Machine to machines specialist () shrugged of a flat eurozone market and component shortages elsewhere to lift interim profits by 20%.
Oozi Cats, chief executive, said the first half performance reflected its recent acquisitions in the automotive and internet of things arenas starting to pull their weight.
The company, which flagged the results a couple of weeks ago, said revenues in the half year to June rose by 13% to US$156.3mln, underlying profits by 28% to US$21.8mln and pre-tax profits by 20% to US$8.8mln.
Margins also improved, Cats said, as the contribution from the services side of the business increased.
“Our strategic acquisitions in the area of IoT connectivity and Application Enablement Platform (AEP) in recent years have added a layer of recurring revenues to Telit’s traditional business and we expect them to continue increasing their contribution over the coming years.”

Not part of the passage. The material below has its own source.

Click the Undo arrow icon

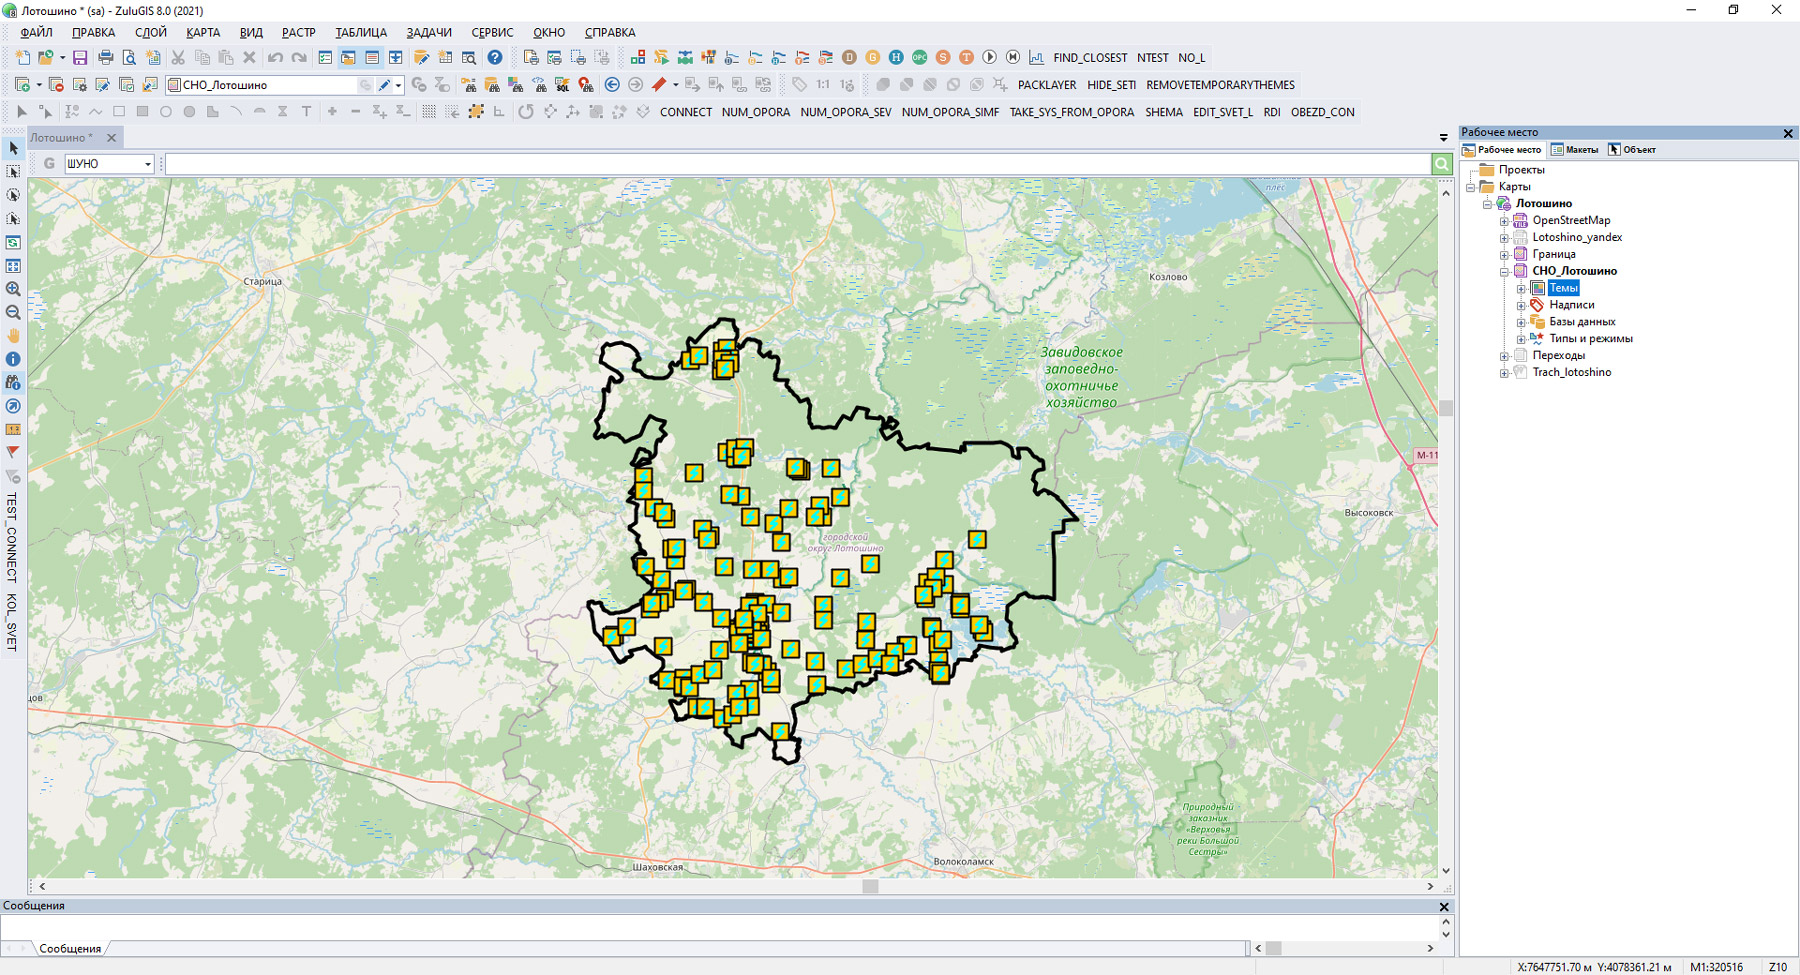[x=275, y=58]
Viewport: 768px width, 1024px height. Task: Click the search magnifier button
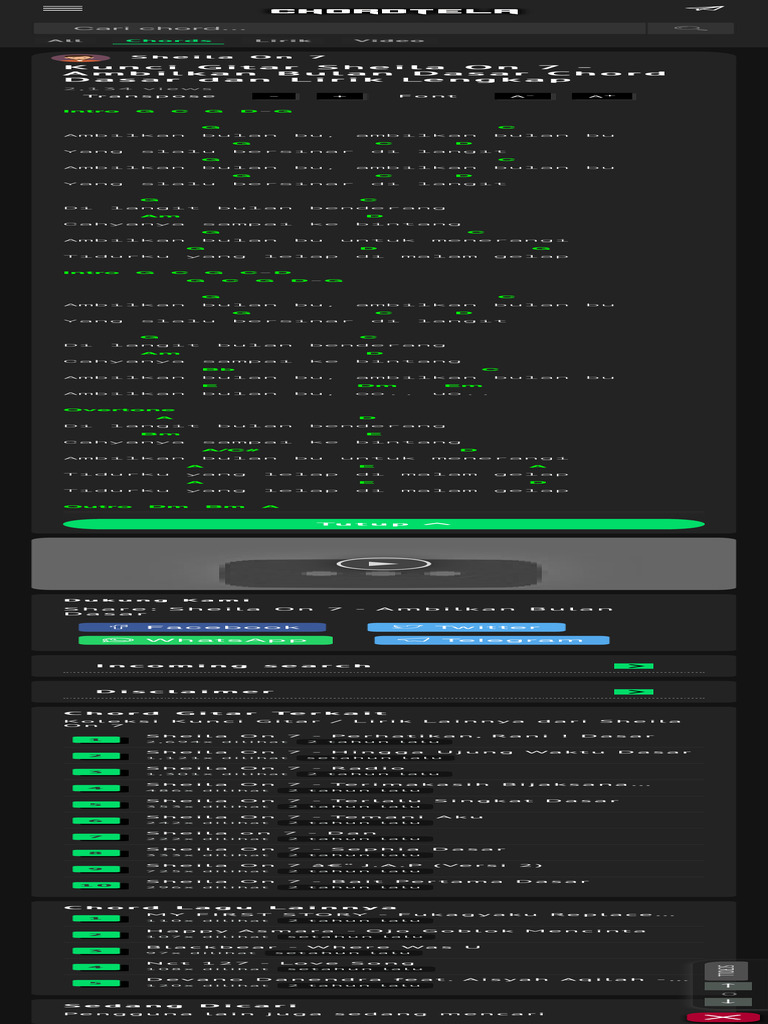point(690,29)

Telit added that revenues in the Americas region were affected by a components shortage due to strong demand by the smartphone industry, resulting in several component supply constraints, bit it expects full year revenue for this region to reflect substantial growth compared to 2014.
The challenging conditions in the Eurozone economy continued into 2015, with the m2m/IoT market remaining flat with virtually no growth, but it expects to benefit when the Eurozone economy starts tp pick up again.
Telit had already forecast full year revenues would be between $347-$354mln and underlying earnings [Adjusted EBITDA] $42-$47mln and it re-affirmed those numbers today.